When you reach the entries, transcribe each one exactly.

Material to process Start Marker

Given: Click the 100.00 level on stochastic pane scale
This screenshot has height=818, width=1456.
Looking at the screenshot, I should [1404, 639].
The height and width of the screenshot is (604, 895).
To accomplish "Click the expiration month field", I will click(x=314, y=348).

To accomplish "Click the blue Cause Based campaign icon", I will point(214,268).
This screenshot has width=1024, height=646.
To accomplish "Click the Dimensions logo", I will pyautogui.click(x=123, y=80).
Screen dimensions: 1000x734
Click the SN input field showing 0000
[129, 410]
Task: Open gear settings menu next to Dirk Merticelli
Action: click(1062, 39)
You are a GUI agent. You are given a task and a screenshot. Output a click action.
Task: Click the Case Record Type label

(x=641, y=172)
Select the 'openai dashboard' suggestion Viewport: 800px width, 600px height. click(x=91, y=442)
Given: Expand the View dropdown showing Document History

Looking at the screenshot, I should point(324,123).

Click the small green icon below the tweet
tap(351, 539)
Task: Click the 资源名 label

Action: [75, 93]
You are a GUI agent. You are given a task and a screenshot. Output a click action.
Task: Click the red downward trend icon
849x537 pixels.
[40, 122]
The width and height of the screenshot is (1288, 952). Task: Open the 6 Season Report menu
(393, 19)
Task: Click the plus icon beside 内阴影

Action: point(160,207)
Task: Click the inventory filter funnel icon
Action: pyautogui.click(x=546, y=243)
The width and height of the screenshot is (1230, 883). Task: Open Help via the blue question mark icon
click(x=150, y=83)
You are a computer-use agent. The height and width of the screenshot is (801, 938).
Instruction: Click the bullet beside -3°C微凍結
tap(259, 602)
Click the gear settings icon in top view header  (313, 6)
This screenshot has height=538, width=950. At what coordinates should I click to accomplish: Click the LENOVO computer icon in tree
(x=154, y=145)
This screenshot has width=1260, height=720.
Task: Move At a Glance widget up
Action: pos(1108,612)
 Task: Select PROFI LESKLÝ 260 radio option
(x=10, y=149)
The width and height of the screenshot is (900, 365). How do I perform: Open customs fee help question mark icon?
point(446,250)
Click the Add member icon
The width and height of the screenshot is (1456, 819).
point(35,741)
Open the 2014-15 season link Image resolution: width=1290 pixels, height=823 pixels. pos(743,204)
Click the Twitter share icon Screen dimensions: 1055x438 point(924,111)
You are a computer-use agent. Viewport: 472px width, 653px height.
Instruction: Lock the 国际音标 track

Material to process End Marker

* **Your solution**:
Given: Click the 100.00 level on stochastic pane scale
This screenshot has height=818, width=1456.
Looking at the screenshot, I should [1404, 639].
The height and width of the screenshot is (604, 895).
To accomplish "Click the expiration month field", I will click(x=314, y=348).

To accomplish "Click the blue Cause Based campaign icon", I will point(214,268).
This screenshot has width=1024, height=646.
To accomplish "Click the Dimensions logo", I will pyautogui.click(x=123, y=80).
Screen dimensions: 1000x734
Click the SN input field showing 0000
[129, 410]
Task: Open gear settings menu next to Dirk Merticelli
Action: click(1062, 39)
You are a GUI agent. You are given a task and a screenshot. Output a click action.
Task: Click the Case Record Type label

(x=641, y=172)
Select the 'openai dashboard' suggestion Viewport: 800px width, 600px height. click(x=91, y=442)
Given: Expand the View dropdown showing Document History

Looking at the screenshot, I should point(324,123).

Click the small green icon below the tweet
tap(351, 539)
Task: Click the 资源名 label

Action: [75, 93]
You are a GUI agent. You are given a task and a screenshot. Output a click action.
Task: Click the red downward trend icon
849x537 pixels.
[40, 122]
The width and height of the screenshot is (1288, 952). Task: Open the 6 Season Report menu
(393, 19)
Task: Click the plus icon beside 内阴影

Action: point(160,207)
Task: Click the inventory filter funnel icon
Action: pyautogui.click(x=546, y=243)
The width and height of the screenshot is (1230, 883). Task: Open Help via the blue question mark icon
click(x=150, y=83)
You are a computer-use agent. The height and width of the screenshot is (801, 938).
Instruction: Click the bullet beside -3°C微凍結
tap(259, 602)
Click the gear settings icon in top view header  (313, 6)
This screenshot has height=538, width=950. At what coordinates should I click to accomplish: Click the LENOVO computer icon in tree
(x=154, y=145)
This screenshot has width=1260, height=720.
Task: Move At a Glance widget up
Action: pos(1108,612)
 Task: Select PROFI LESKLÝ 260 radio option
(x=10, y=149)
The width and height of the screenshot is (900, 365). How do I perform: Open customs fee help question mark icon?
point(446,250)
Click the Add member icon
The width and height of the screenshot is (1456, 819).
point(35,741)
Open the 2014-15 season link Image resolution: width=1290 pixels, height=823 pixels. pos(743,204)
Click the Twitter share icon Screen dimensions: 1055x438 point(924,111)
You are a computer-use agent. Viewport: 472px width, 653px height.
Instruction: Lock the 国际音标 track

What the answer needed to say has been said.